Start of QUOTED PASSAGE

In May 1522 another war broke out between England and France. Henry VIII, whose grasp of international politics seems to have been unrealistic at the best of times, began to see the looming conflict between Francis and the Emperor Charles V as an opportunity to revive the Anglo-French kingdom of his predecessor Henry V. He would reign over north-western France, including Paris, and be crowned at St Denis, while the emperor as Duke of Burgundy could rule the north-east. The Duke of Bourbon, who had recently rebelled against Francis, would graciously be allowed to have the country’s central provinces.

Understandably, this made the French king take Richard de la Pole even more seriously, and once again a Yorkist invasion of England became a distinct possibility.

The situation was complicated, however, by a civil war in Scandinavia from where help for the White Rose might otherwise have been expected. Christian II of Denmark was being challenged for the Danish throne by his uncle, Duke Frederick of Holstein-Gottorp. Richard kept in touch with both sides until Frederick overthrew Christian in 1522. His success boded well for Yorkism, as the new King of Denmark was convinced that the White Rose would triumph over the Tudor.

At the end of 1522 two White Rose agents were caught in England, busily trying to recruit troops for their leader by offering higher wages than those paid by King Henry. They had already enlisted over a hundred men.
6
At the start of 1523
the authorities arrested another agent, Simon Jones from Monmouth. No doubt under torture, Simon admitted that since spring the previous year he had been in England working for the ‘Roose’, who had instructed him to sound out Lord Stafford, Buckingham’s son, and the Earl of Derby. Stafford had just seen his father beheaded and his inheritance confiscated, while Derby had received slightingly few favours from the Tudor regime, but there was no evidence that Jones had managed to contact either of them.
7

During the next two years, stories that a new English civil war was about to break out circulated all over Europe. In May 1523 Charles V was told that a bishop had been sent to the Tower for involvement in a Yorkist plot; ‘a hundred thousand pounds’ found in his possession were intended to finance a rising. While there was no truth in the tale, it indicates that at the very least a handful of reasonably well-informed people were expecting a Yorkist revolt.
8
There were also unfounded reports that the Duke of Albany was going to invade over the Scottish Border.

In autumn 1523, 10,000 English troops got within 50 miles of Paris, but withdrew when the French repulsed the Spanish advance in the south. The English stayed in Picardy, however, where Richard led his landsknechts against them. Early in May 1524 he wrote to the French queen mother, Louise of Savoy, that he was disappointed his English opponents had retreated, since both he and his men would have shown that all they cared for was to live and die in her son’s service. He also told her, in the same letter, ‘all that I possess in the world comes from you’.
9

Shortly afterwards, the English commander Sir William Fizwilliam demanded reinforcements on the grounds that ‘this wretched traitor is in the field’ and that his German troops were the best in the French army – a grudging testimony to Richard’s reputation as a soldier.
10
In the same month, FitzWilliam sent the Calais pursuivant on a parley to the French commander, Charles de Bourbon, Duc de Vendôme. When the White Rose entered the tent during the parley Vendôme told the herald, ‘Behold
your King!’ Terrified, the man began shouting that Richard was no such thing, until Vendôme told him to hold his tongue.

End of QUOTED PASSAGE

**INSTRUCTIONS FOR THE TASK**
Please write what comes next in the account of Richard de la Pole and the Yorkist cause, starting right after its final sentence.

Start of ENTRIES PROVIDED

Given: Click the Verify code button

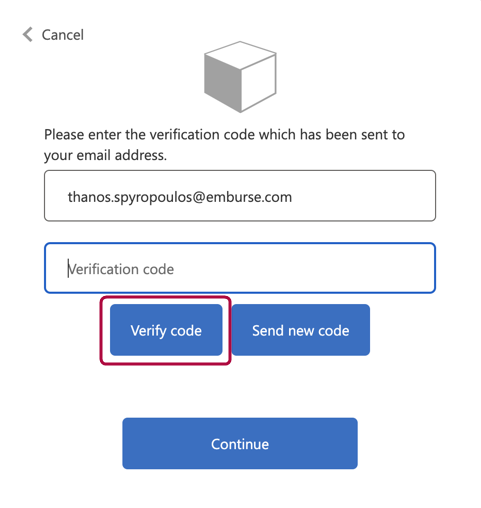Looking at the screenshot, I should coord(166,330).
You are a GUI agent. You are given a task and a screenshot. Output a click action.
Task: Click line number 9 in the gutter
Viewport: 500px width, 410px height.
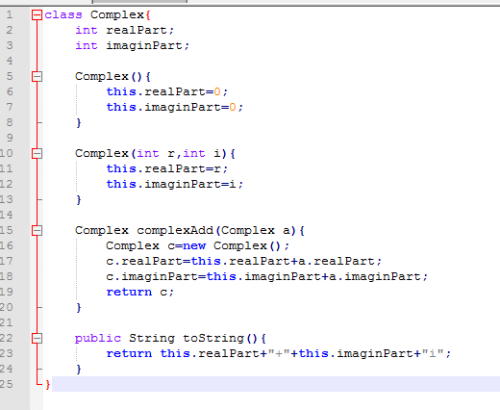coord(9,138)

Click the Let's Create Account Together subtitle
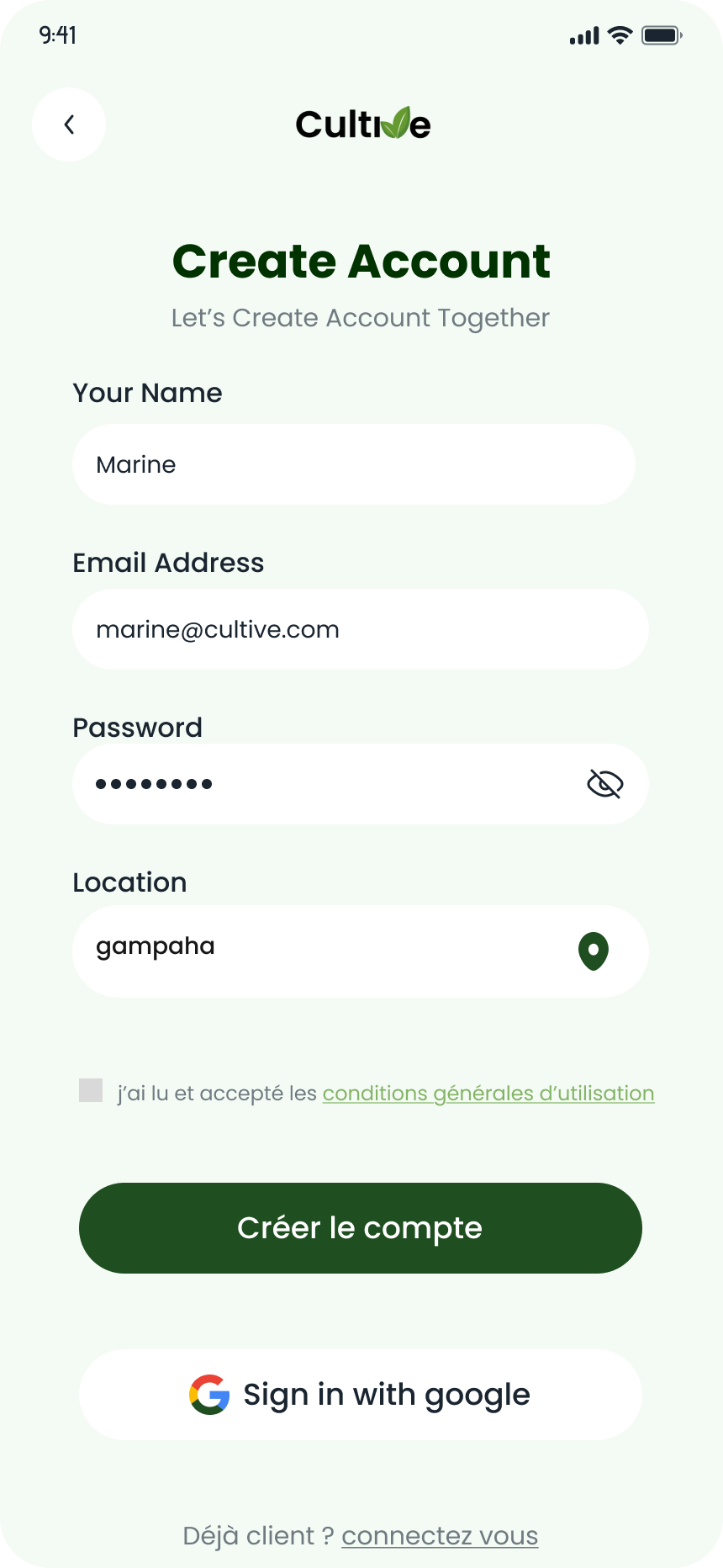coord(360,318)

End of ENTRIES PROVIDED
Start of ENTRIES PROVIDED

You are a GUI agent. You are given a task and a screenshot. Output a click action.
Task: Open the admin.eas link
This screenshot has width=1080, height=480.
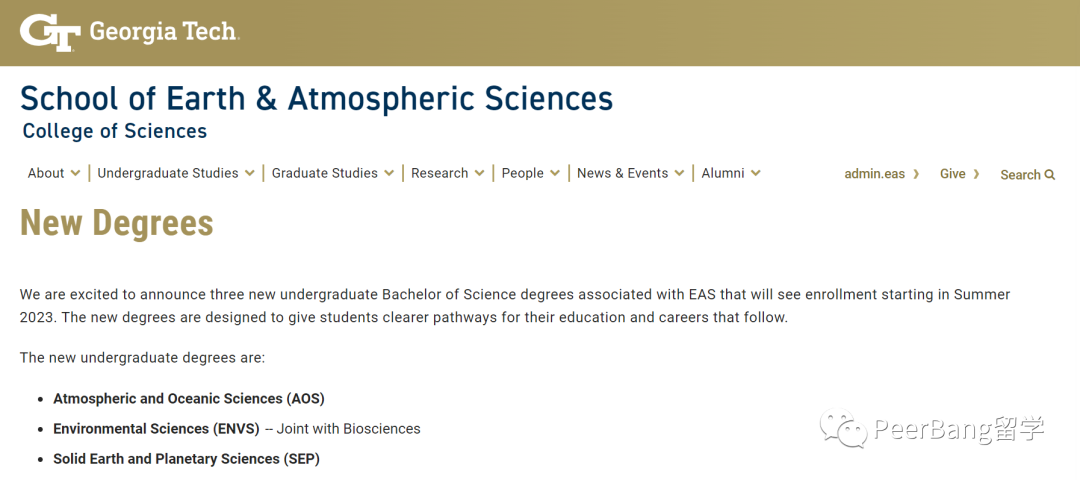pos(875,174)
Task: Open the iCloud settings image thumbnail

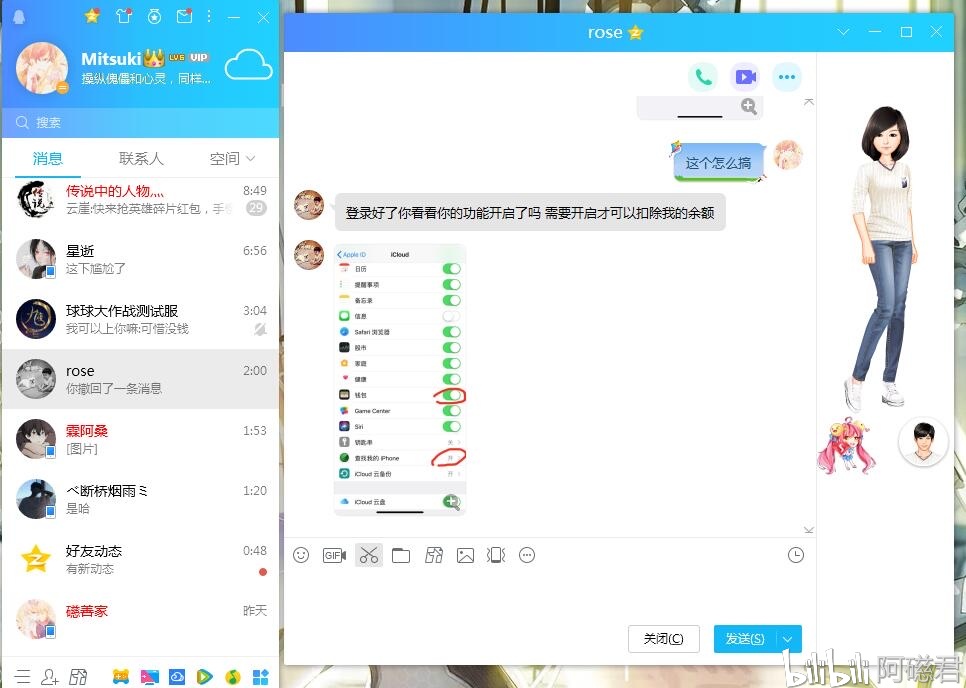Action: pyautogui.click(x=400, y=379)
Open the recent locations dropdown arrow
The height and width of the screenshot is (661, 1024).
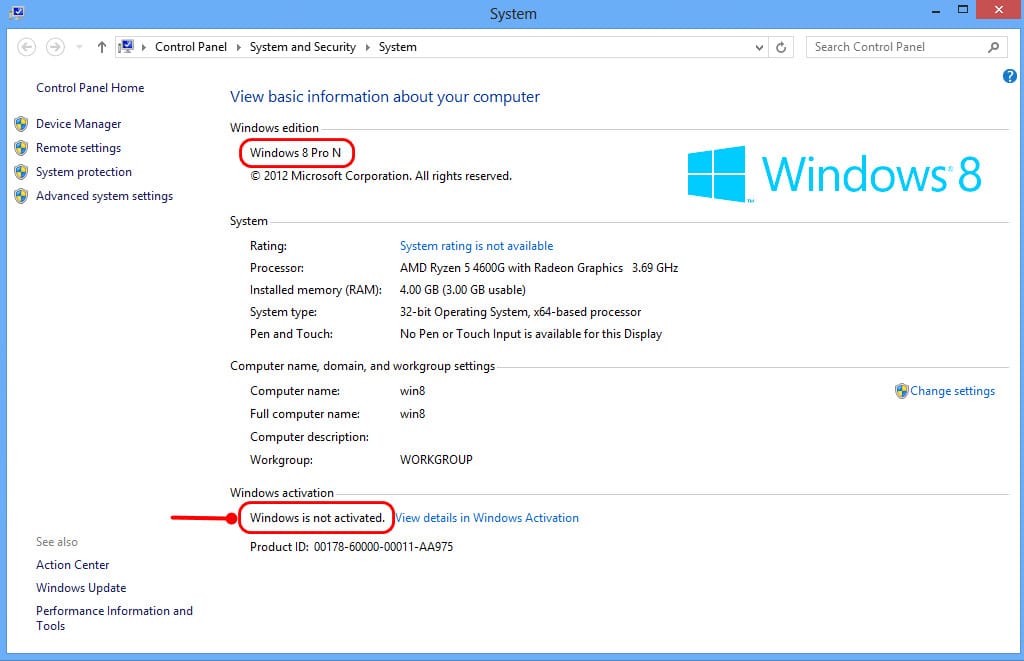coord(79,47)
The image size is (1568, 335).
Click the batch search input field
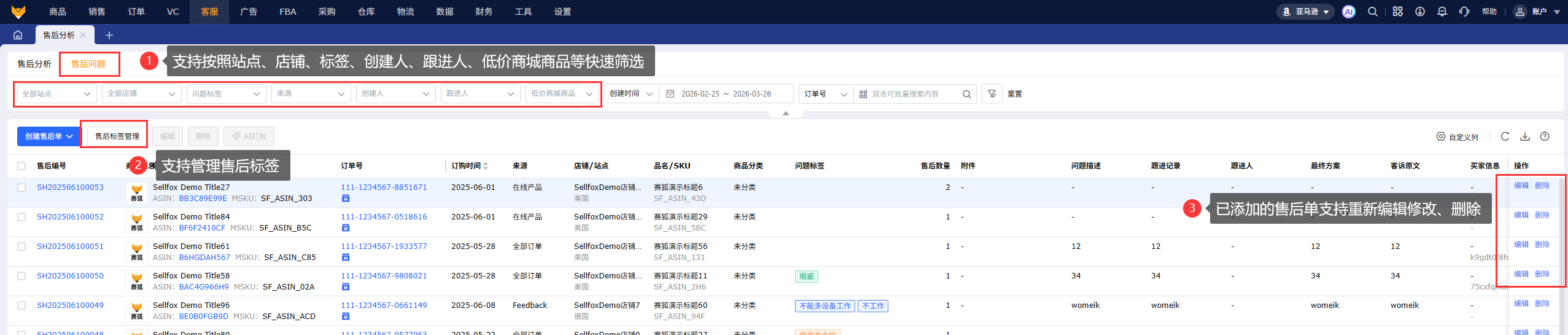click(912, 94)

End of ENTRIES PROVIDED

**WRITTEN RESPONSE**
11

Francis I had been serious enough in asking Richard to lead an expedition, advancing 200,000 livres. In 1522 the French responded eagerly when James, Earl of Desmond (a kinsman of the Foix) sent an envoy to their king, informing him he wanted to drive the English out of Ireland: in June 1523 the Comte de Foix-Candale arrived at the earl’s great castle of Askeaton in what is now Co. Limerick and signed a treaty with Desmond, who promised to rise against Henry VIII in support of Richard’s claims. Even though the earl’s main motive was hostility towards English rule, it appears that Yorkist sentiment was still alive in Ireland.
12
Throughout the summer of 1523 Venetian observers thought there would be an expedition against England ‘led by the White Rose’, but in the autumn the republic’s government told its ambassador at Rome that the invasion had been called off.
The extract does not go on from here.